WORK TASK: Nothing below is to be printed except the lines between the line holding "Check the It's an all day event box" and the line holding "This screenshot has width=1110, height=769.", inclusive, each exactly as it appears.

★ ★ ★

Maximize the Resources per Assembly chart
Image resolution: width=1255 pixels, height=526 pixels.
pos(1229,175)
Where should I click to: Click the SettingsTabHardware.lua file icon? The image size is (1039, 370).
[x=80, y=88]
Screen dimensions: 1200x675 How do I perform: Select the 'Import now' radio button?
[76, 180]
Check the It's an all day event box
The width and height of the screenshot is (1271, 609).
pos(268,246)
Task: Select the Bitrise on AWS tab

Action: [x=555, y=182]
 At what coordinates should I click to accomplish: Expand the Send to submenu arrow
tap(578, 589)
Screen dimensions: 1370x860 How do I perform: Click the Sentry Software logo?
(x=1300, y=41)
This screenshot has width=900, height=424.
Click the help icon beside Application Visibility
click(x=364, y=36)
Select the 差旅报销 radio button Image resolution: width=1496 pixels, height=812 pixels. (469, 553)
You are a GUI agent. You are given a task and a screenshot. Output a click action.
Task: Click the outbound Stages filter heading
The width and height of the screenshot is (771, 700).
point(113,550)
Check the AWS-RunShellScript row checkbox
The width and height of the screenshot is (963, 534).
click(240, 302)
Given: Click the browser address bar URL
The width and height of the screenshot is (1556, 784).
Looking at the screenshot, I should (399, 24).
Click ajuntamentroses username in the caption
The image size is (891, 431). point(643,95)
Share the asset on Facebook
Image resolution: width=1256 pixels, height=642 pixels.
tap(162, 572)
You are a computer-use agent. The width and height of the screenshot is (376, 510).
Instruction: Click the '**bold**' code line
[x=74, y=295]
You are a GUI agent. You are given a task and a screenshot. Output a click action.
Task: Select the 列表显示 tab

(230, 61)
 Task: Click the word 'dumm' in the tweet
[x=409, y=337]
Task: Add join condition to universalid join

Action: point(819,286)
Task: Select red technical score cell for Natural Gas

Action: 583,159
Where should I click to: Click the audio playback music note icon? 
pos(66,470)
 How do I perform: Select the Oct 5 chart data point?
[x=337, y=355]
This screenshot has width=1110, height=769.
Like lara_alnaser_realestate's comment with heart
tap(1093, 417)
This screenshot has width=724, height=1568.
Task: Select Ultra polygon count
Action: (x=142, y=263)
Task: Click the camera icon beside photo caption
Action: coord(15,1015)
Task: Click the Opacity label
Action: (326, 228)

★ ★ ★

RESULT OF THIS EXERCISE:
Check the It's an all day event box
The width and height of the screenshot is (1271, 609).
pos(268,246)
Task: Select the Bitrise on AWS tab

Action: [x=555, y=182]
 At what coordinates should I click to accomplish: Expand the Send to submenu arrow
tap(578, 589)
Screen dimensions: 1370x860 How do I perform: Click the Sentry Software logo?
(x=1300, y=41)
This screenshot has width=900, height=424.
Click the help icon beside Application Visibility
click(x=364, y=36)
Select the 差旅报销 radio button Image resolution: width=1496 pixels, height=812 pixels. (469, 553)
You are a GUI agent. You are given a task and a screenshot. Output a click action.
Task: Click the outbound Stages filter heading
The width and height of the screenshot is (771, 700).
point(113,550)
Check the AWS-RunShellScript row checkbox
The width and height of the screenshot is (963, 534).
click(240, 302)
Given: Click the browser address bar URL
The width and height of the screenshot is (1556, 784).
Looking at the screenshot, I should (399, 24).
Click ajuntamentroses username in the caption
The image size is (891, 431). point(643,95)
Share the asset on Facebook
Image resolution: width=1256 pixels, height=642 pixels.
tap(162, 572)
You are a computer-use agent. The width and height of the screenshot is (376, 510).
Instruction: Click the '**bold**' code line
[x=74, y=295]
You are a GUI agent. You are given a task and a screenshot. Output a click action.
Task: Select the 列表显示 tab

(230, 61)
 Task: Click the word 'dumm' in the tweet
[x=409, y=337]
Task: Add join condition to universalid join

Action: point(819,286)
Task: Select red technical score cell for Natural Gas

Action: 583,159
Where should I click to: Click the audio playback music note icon? 
pos(66,470)
 How do I perform: Select the Oct 5 chart data point?
[x=337, y=355]
This screenshot has width=1110, height=769.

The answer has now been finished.